İnsan, düşünen bir canlıdır. Hatta düşündüğü üzerine tekrar tekrar düşünebilen bir varlıktır.
İnsan dediğimiz varlık üzerine düşündüğümüzde ilk fark ettiğimiz şey, onun canlı bir varlık olduğudur.
Canlı olduğunu fark ettiğimizde ise başka canlıların da varlığını hatırlarız.
Peki, insanı diğer canlılardan ayıran şey nedir?
Bu sorunun cevabı “düşünce”dir.
İnsan, düşünen bir canlıdır. Hatta düşündüğü üzerine tekrar tekrar düşünebilen bir varlıktır.
İnsan her şeyi düşünür. Ancak bundan daha anlamlı olanı, her şeyi düşünen bu varlığın kendi üzerine de düşünebilmesidir.
İnsan üzerine düşünen insan… İşte bu, onu diğer canlılardan ayıran temel farktır.
Taş, toprak, ağaç, kedi, deve, köpek bunların hiç biri kendi üzerine düşünmez. Sadece insan kendi üzerine düşünür.
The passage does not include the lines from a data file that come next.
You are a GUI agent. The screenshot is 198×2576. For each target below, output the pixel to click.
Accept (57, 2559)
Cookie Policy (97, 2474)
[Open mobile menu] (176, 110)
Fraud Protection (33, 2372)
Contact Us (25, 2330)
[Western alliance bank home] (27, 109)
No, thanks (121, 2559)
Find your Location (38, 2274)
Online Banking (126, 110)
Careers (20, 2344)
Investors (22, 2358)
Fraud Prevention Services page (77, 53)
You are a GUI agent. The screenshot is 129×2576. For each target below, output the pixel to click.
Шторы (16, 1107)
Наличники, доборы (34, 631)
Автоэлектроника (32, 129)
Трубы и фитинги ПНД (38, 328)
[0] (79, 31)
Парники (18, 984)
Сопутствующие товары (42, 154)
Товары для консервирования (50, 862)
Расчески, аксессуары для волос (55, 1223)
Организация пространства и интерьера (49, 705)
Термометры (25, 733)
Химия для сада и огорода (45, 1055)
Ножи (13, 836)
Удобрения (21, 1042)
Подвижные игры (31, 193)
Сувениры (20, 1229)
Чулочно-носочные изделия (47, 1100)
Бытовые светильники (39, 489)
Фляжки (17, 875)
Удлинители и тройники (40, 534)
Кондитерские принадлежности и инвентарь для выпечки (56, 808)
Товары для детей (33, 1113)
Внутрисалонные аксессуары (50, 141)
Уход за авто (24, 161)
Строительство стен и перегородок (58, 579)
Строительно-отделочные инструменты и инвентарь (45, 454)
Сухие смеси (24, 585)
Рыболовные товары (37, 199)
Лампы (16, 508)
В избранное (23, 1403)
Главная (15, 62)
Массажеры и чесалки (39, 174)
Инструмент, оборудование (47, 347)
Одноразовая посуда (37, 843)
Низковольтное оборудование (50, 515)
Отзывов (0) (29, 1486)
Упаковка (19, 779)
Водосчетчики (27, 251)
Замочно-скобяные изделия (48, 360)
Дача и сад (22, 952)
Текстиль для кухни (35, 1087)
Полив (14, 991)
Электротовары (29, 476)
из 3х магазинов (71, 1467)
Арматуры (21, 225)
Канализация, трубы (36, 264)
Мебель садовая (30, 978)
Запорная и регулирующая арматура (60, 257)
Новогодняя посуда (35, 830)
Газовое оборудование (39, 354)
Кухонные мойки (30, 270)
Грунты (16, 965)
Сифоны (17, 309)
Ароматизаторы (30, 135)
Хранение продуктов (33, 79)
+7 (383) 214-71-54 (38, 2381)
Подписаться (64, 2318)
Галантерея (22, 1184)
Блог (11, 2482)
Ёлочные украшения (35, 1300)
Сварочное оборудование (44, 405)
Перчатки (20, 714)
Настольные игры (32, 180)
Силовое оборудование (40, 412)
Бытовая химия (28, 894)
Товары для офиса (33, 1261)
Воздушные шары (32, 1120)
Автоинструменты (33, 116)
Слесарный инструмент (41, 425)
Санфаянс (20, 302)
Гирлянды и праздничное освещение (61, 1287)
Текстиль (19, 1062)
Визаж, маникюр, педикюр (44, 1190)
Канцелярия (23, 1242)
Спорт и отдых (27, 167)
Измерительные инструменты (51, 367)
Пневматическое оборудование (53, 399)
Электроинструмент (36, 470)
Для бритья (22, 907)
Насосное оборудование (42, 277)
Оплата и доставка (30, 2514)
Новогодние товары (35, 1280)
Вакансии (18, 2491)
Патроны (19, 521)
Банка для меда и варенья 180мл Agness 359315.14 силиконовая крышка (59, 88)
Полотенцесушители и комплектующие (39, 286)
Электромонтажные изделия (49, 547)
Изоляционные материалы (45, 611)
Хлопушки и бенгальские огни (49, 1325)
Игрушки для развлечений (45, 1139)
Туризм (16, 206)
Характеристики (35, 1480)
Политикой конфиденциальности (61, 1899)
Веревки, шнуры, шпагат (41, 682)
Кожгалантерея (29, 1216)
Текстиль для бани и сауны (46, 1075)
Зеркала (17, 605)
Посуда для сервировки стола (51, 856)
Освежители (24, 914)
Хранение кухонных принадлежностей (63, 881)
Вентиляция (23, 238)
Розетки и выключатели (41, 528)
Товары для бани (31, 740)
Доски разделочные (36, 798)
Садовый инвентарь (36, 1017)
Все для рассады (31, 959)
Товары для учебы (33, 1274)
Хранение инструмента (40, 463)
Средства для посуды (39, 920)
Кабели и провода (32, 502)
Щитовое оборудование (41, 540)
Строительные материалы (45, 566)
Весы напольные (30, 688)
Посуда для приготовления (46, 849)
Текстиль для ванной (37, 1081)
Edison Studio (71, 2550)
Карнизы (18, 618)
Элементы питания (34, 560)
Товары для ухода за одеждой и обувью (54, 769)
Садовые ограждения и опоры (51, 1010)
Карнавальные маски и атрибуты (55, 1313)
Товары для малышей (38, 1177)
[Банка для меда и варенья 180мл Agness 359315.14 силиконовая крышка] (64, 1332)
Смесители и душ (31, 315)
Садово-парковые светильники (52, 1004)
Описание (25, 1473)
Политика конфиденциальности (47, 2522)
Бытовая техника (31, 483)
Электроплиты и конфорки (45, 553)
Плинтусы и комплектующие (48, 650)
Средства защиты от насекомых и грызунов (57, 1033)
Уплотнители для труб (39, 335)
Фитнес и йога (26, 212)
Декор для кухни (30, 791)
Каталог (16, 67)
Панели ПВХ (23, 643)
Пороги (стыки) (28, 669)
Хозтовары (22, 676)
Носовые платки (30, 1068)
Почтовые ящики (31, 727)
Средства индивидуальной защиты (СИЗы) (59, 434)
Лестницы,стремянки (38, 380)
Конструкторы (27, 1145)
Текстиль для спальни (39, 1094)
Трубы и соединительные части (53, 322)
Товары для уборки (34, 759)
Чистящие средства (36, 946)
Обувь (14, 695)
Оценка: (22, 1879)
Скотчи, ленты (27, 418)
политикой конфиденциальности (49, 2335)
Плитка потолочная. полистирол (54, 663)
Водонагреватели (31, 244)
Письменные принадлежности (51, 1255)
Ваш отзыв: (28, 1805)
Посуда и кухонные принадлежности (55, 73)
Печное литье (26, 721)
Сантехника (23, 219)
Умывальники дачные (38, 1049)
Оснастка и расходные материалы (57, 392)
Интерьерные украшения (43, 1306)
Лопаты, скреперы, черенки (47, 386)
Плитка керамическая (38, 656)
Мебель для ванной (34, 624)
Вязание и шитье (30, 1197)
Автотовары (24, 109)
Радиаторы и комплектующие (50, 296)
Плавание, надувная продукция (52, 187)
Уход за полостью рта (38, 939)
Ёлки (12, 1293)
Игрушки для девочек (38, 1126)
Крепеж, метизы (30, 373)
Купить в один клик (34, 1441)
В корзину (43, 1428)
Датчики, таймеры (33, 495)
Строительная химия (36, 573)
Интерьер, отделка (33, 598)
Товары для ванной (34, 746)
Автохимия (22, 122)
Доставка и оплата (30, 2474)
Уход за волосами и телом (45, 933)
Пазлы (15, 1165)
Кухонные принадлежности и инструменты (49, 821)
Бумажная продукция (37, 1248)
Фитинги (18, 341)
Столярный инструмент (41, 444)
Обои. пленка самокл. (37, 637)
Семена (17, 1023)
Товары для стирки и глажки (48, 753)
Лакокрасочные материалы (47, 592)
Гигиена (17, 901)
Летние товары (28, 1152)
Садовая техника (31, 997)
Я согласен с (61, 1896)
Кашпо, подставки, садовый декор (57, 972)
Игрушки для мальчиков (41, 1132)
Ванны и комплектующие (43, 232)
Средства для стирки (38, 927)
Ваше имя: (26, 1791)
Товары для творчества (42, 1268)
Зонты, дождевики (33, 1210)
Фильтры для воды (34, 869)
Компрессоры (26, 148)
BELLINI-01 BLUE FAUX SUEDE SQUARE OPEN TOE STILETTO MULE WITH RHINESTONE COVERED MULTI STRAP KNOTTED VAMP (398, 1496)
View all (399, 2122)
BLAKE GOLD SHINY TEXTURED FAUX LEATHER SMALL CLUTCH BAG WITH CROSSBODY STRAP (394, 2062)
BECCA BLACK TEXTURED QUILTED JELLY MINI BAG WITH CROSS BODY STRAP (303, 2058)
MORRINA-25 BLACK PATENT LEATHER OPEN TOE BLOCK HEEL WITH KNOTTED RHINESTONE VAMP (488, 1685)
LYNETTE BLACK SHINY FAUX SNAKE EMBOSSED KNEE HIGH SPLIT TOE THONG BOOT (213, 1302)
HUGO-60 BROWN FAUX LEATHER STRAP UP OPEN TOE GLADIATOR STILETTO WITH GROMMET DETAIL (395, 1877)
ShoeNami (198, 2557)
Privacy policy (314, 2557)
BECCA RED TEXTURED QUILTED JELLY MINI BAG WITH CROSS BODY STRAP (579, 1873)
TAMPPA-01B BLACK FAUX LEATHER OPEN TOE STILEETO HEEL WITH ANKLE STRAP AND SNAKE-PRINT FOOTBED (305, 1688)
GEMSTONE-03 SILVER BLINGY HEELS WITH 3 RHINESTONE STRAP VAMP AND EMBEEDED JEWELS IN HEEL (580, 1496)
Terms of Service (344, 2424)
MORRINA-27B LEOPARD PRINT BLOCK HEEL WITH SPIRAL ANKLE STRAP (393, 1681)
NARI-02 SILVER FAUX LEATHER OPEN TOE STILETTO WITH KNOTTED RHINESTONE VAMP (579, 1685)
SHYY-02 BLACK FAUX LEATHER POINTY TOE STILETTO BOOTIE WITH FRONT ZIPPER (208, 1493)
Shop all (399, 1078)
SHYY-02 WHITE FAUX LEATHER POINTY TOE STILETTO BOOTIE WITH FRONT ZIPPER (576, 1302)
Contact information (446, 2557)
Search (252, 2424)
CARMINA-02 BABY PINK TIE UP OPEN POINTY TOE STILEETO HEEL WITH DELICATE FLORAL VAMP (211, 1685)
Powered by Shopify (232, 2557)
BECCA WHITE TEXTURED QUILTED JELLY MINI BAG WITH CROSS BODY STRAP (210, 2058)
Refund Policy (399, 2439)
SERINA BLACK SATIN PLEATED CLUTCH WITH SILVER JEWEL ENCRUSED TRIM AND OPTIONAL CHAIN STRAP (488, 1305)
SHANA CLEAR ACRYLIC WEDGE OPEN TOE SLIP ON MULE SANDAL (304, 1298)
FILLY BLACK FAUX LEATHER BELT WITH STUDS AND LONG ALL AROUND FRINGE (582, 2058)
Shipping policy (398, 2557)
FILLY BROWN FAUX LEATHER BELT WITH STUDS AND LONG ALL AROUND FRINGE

Ne düşündüğü üzerine düşünür yani Homo Sapiens olarak adlandırmışlar bilen insan, bilge insan, düşünen insan ve ne düşündüğünü düşünen insan.
O halde insanı farklı kılan temel özellik nedir?
İnsanın, her şeyden önce bir kişiliği, bir şahsiyeti vardır.
“Şahsiyet” Arapça kökenli bir kavramdır ve çok yönlü, karmaşık bir yapıya sahiptir.
İrade, zeka, duygu, heyecan, mizaç, biyolojik yapı, soyaçekim, çevre ve sosyal etkenler gibi birçok unsur, şahsiyetin yapısını oluşturur.
Şahsiyet; bireyin doğuştan getirdiği genetik özellikler ile sonradan çevre, aile ve sosyal faktörlerin etkisiyle şekillenen davranışlarının uyumlu bir bütünüdür.
Aynı zamanda, insanın iyi ya da kötü tüm davranışlarının yansımasıdır.
Şahsiyet; mizaç ve karakterle yakından ilişkilidir.
Gelişen ve değişen yanları olduğu gibi, zamanla değişmeyen ve süreklilik arz eden yönleri de vardır.
Nitekim “Can çıkmadan huy çıkmaz.” sözü, şahsiyetin bu değişmeyen yönüne işaret eder.
Bu nedenle karakter, huy, mizaç gibi kavramlar; nüans farkları olsa da genellikle şahsiyetle bağlantılı olarak kullanılır.
Her insanın şahsiyeti farklıdır.
Çünkü her insanı diğerlerinden ayıran özellikler farklıdır.
Bu yüzden şahsiyet, “bir kişiyi diğerlerinden ayıran ve onu kendisi yapan özelliklerin bütünüdür” şeklinde tarif edilmiştir.
Her insan farklı bir karaktere sahiptir.
Bu farklılık; zeka, duygu, heyecan, düşünce ve davranışlarda kendini gösterir.
Örneğin, sevimli, güvenilir, sabırlı, şefkatli, iyi kalpli gibi özellikler, birer şahsiyet niteliğidir.
Bu nitelikler kişiden kişiye değişen derecelerde bulunur.
İslami şahsiyet için en güzel örnek ise, Allah’ın bize örnek olmamızı tavsiye ettiği, insanlığın en mükemmel modeli olan Peygamberimizdir.
Kur’an’da bu gerçek şöyle ifade edilir:
“Andolsun, Allah’ın Elçisinde sizin için -Allah’ı ve ahiret gününü umanlar ve Allah’ı çokça ananlar için- güzel bir örnek vardır.” (el-Ahzâb, 33/21)
Sonuç olarak;
İnsanı sadece bedeniyle, zekâsıyla ya da duyularıyla anlamak eksik kalır. Onu bütün yönleriyle kavrayabilmek için şahsiyetini merkeze almak gerekir.
Çünkü şahsiyet, insanın hem iç dünyasının hem de dışa yansıyan davranışlarının bir aynasıdır.
Ve bu ayna, her insanda farklı bir görüntü verir.
İşte bu yüzden her insan özeldir.
Her insan biriciktir.
Ve her insan, üzerine düşünülmesi gereken derin bir varlıktır.